THE PROBLEM —
Word for word, set down the lines from the one that contains "Open the gear settings icon in the sidebar" through the final line of the data; no pictures belong in the copy.

WORKING DATA —
──────

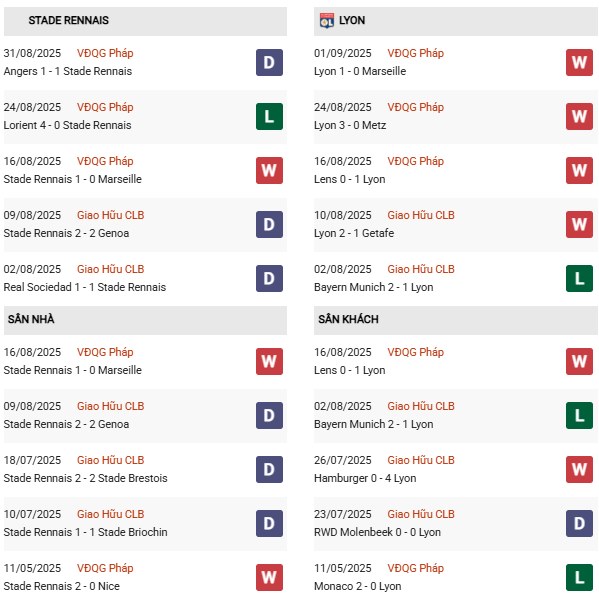This screenshot has height=603, width=599.
Task: Select the STADE RENNAIS section header
Action: [x=145, y=21]
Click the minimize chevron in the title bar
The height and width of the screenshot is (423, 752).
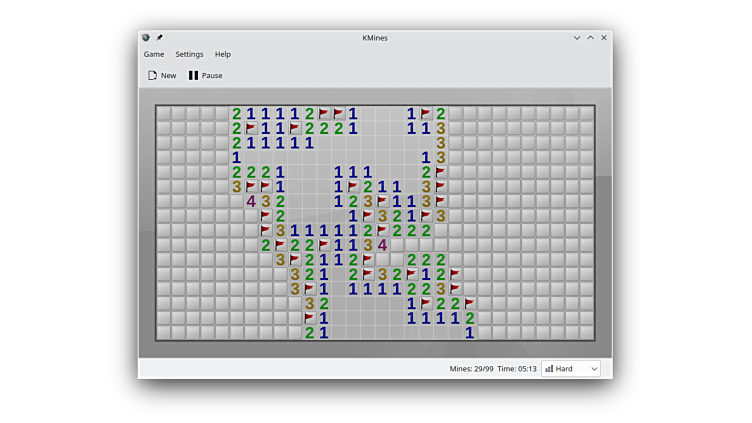tap(577, 38)
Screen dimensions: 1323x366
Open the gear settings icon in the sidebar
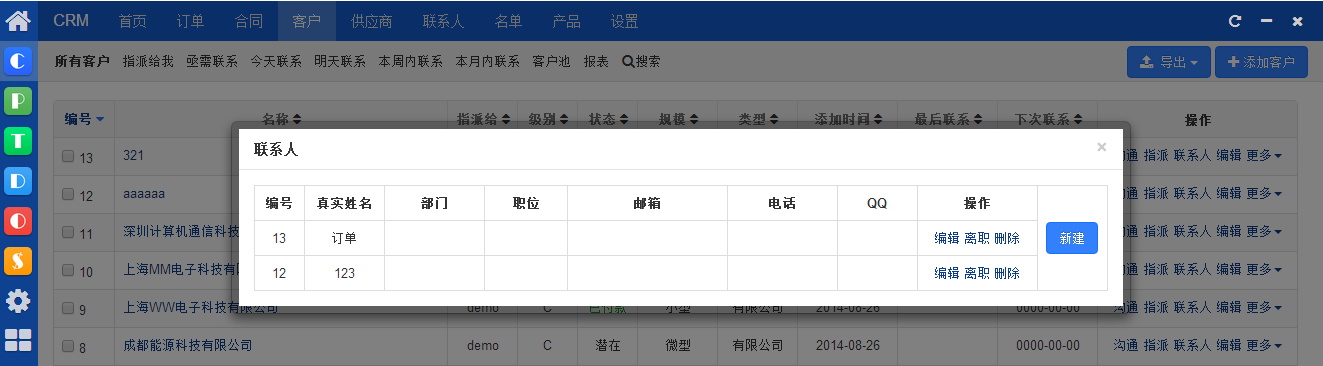[x=18, y=301]
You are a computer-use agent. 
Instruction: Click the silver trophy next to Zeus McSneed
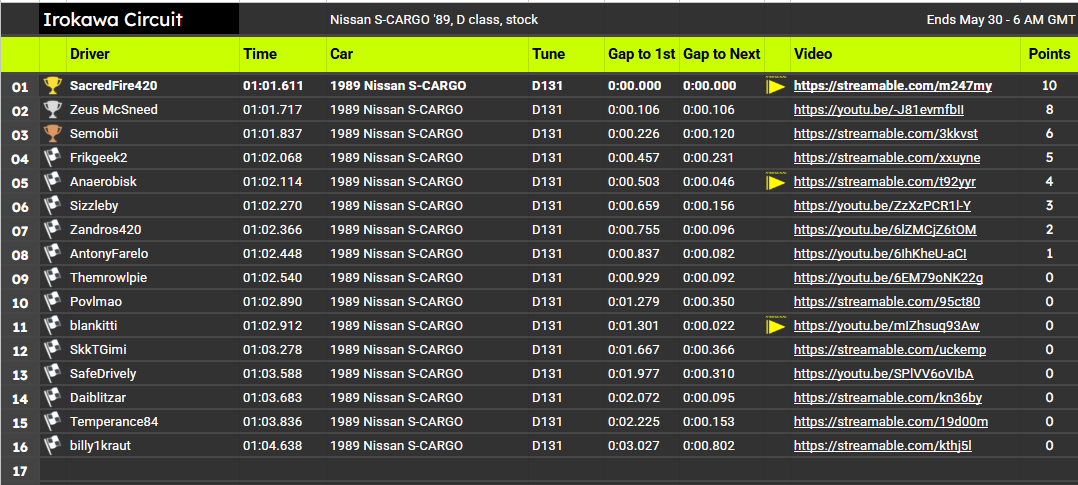[x=52, y=110]
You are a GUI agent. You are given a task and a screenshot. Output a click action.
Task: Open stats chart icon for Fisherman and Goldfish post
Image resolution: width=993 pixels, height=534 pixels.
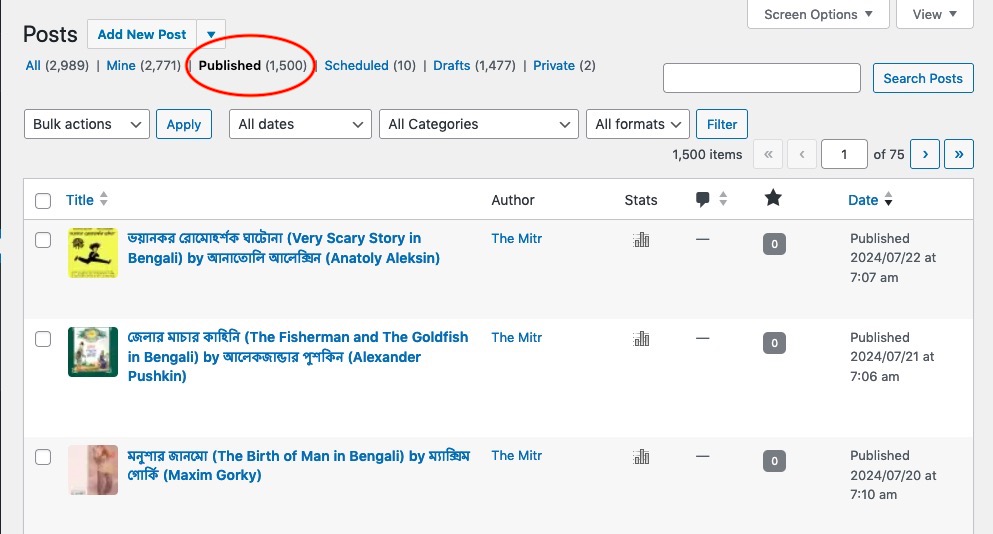pos(641,339)
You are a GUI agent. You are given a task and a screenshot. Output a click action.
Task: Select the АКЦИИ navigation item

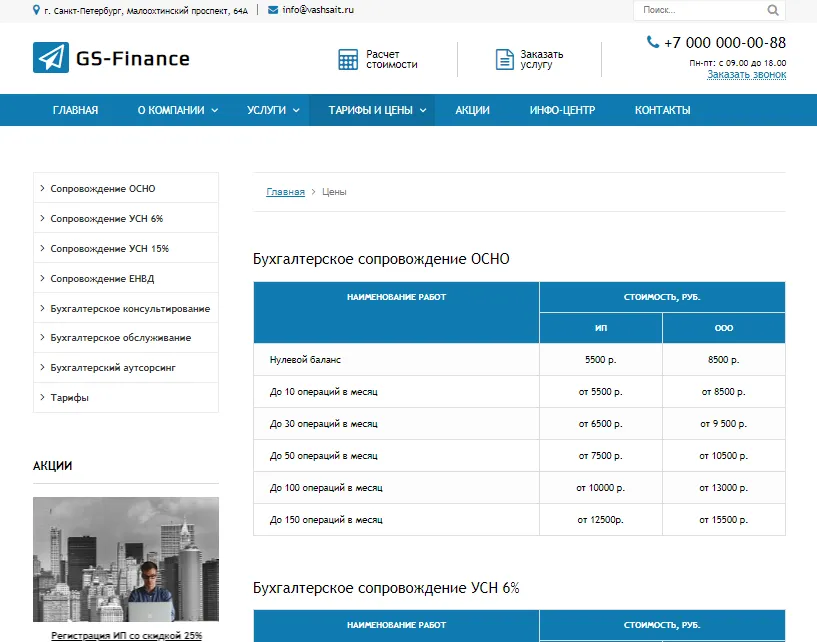coord(471,110)
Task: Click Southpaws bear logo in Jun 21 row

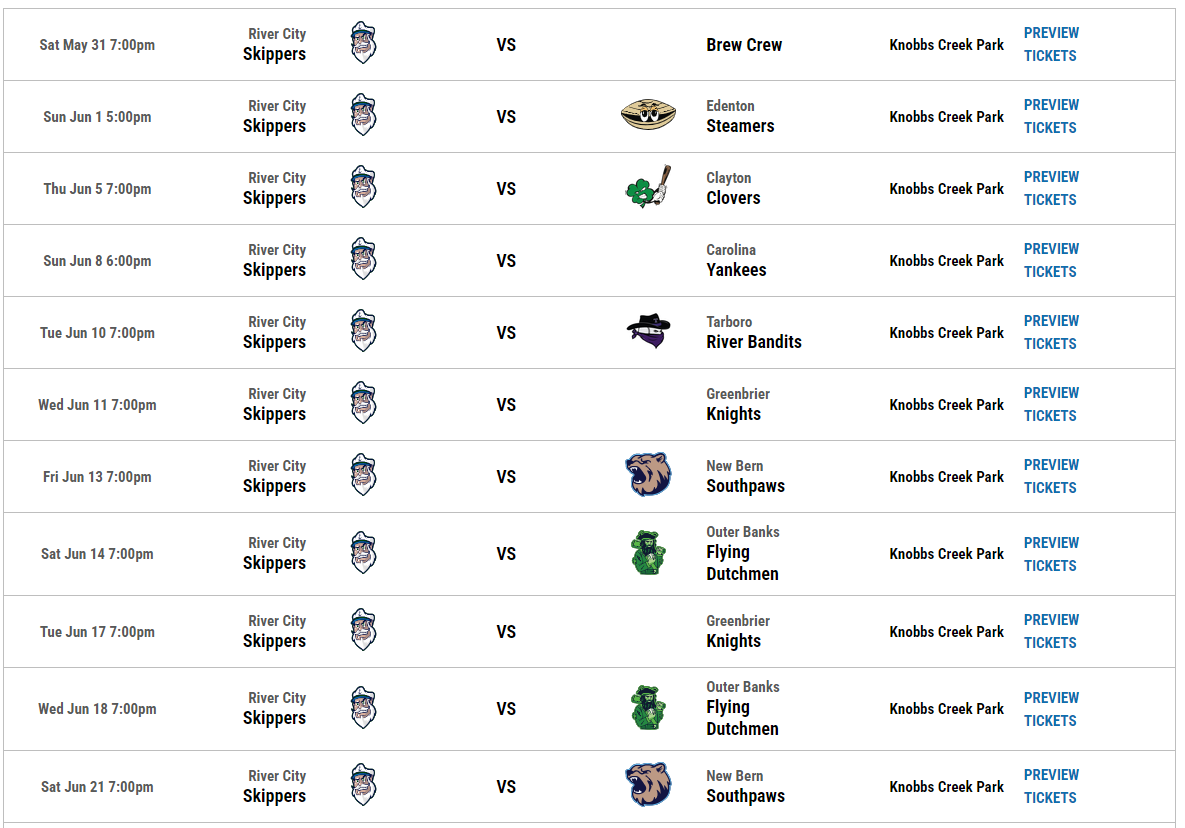Action: (x=648, y=785)
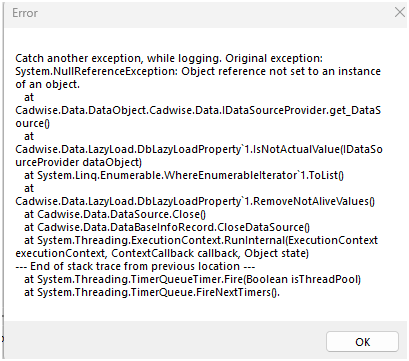
Task: Click the 'End of stack trace' separator line
Action: tap(135, 266)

──────

SOLUTION —
Open the gear settings icon in the sidebar
[x=18, y=301]
You are a computer-use agent. 
Instruction: Click the silver trophy next to Zeus McSneed
[x=52, y=110]
You are a GUI agent. You are given a task and a screenshot. Output a click action.
Task: Open stats chart icon for Fisherman and Goldfish post
Image resolution: width=993 pixels, height=534 pixels.
pos(641,339)
You are a GUI agent. You are given a task and a screenshot. Output a click action.
Task: Select the АКЦИИ navigation item

coord(471,110)
Task: Click Southpaws bear logo in Jun 21 row

Action: (x=648, y=785)
Task: Click the 'End of stack trace' separator line
Action: tap(135, 266)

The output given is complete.